AIM OF THE TASK:
Can you render the data as a numbered list with blank lines omitted, starting with the line containing "Open the Administration menu label" and going on through the line containing "pyautogui.click(x=556, y=70)", and leave the pictures out?

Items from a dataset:
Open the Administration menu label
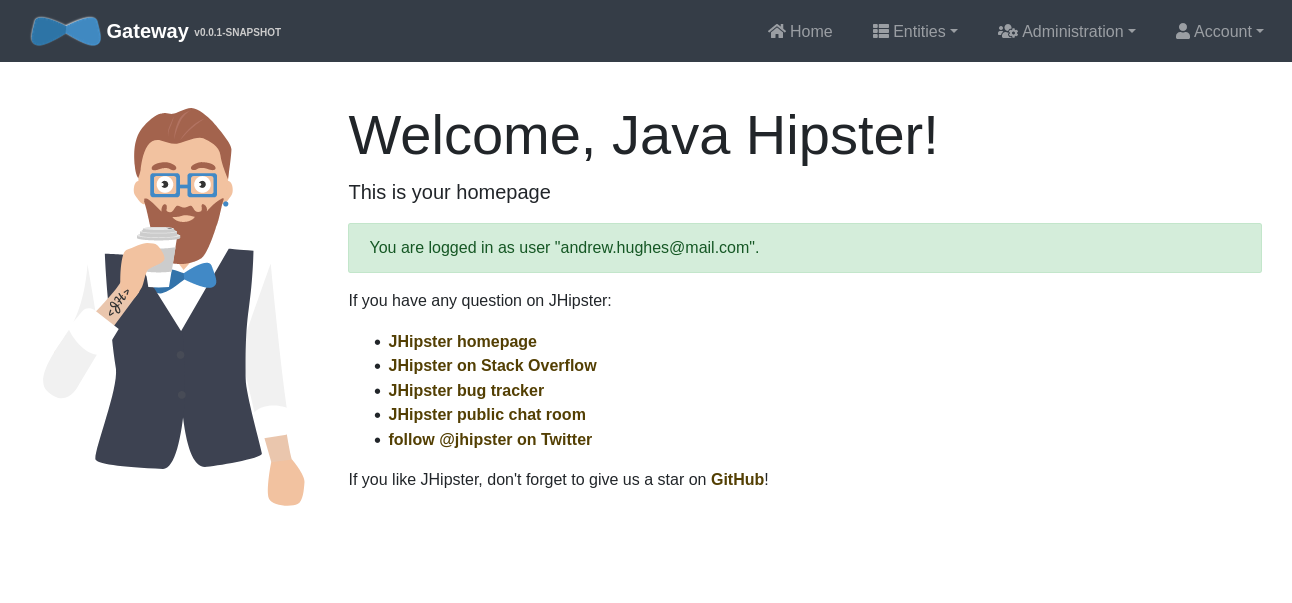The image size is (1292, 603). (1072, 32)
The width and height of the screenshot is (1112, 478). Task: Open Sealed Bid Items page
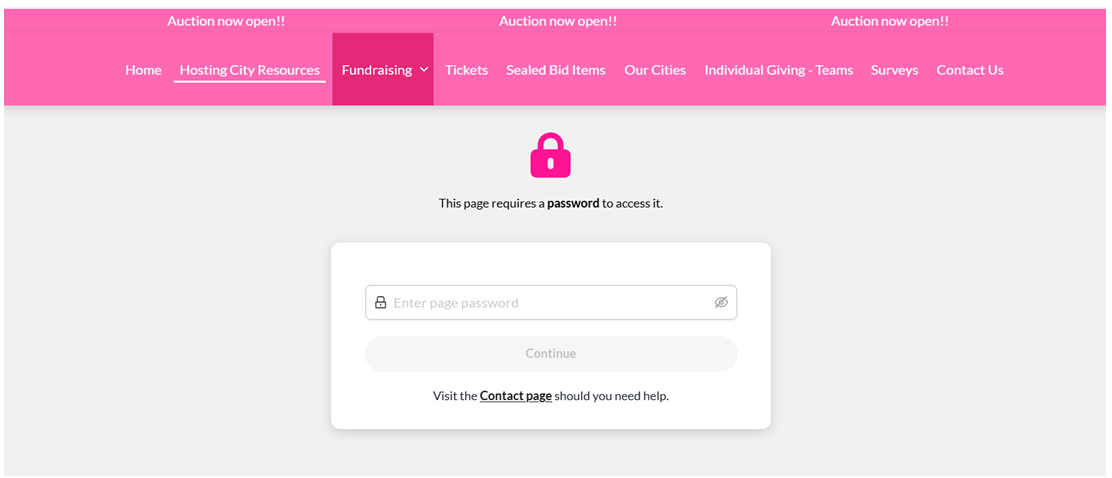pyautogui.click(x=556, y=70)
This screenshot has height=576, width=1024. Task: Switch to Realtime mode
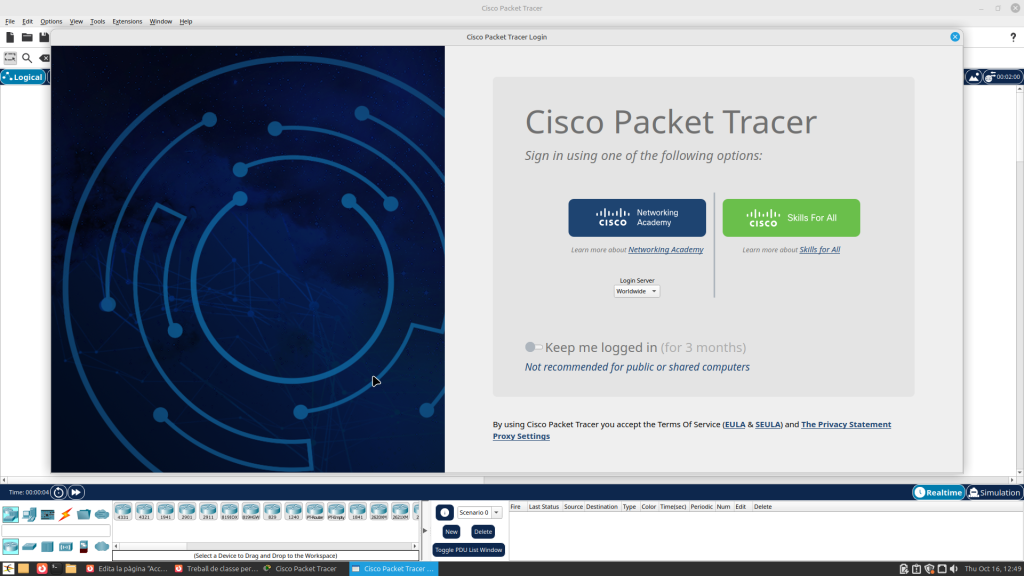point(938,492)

--

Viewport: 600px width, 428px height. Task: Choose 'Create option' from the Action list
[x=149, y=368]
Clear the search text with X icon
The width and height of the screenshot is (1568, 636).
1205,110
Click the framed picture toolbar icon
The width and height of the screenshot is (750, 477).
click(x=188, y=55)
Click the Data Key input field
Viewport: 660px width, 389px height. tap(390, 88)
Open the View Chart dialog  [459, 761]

SOLUTION TO THIS EXERCISE:
1. Open the Administration menu label
2. The image size is (1292, 603). (1072, 32)
3. The width and height of the screenshot is (1112, 478). Task: Open Sealed Bid Items page
4. pyautogui.click(x=556, y=70)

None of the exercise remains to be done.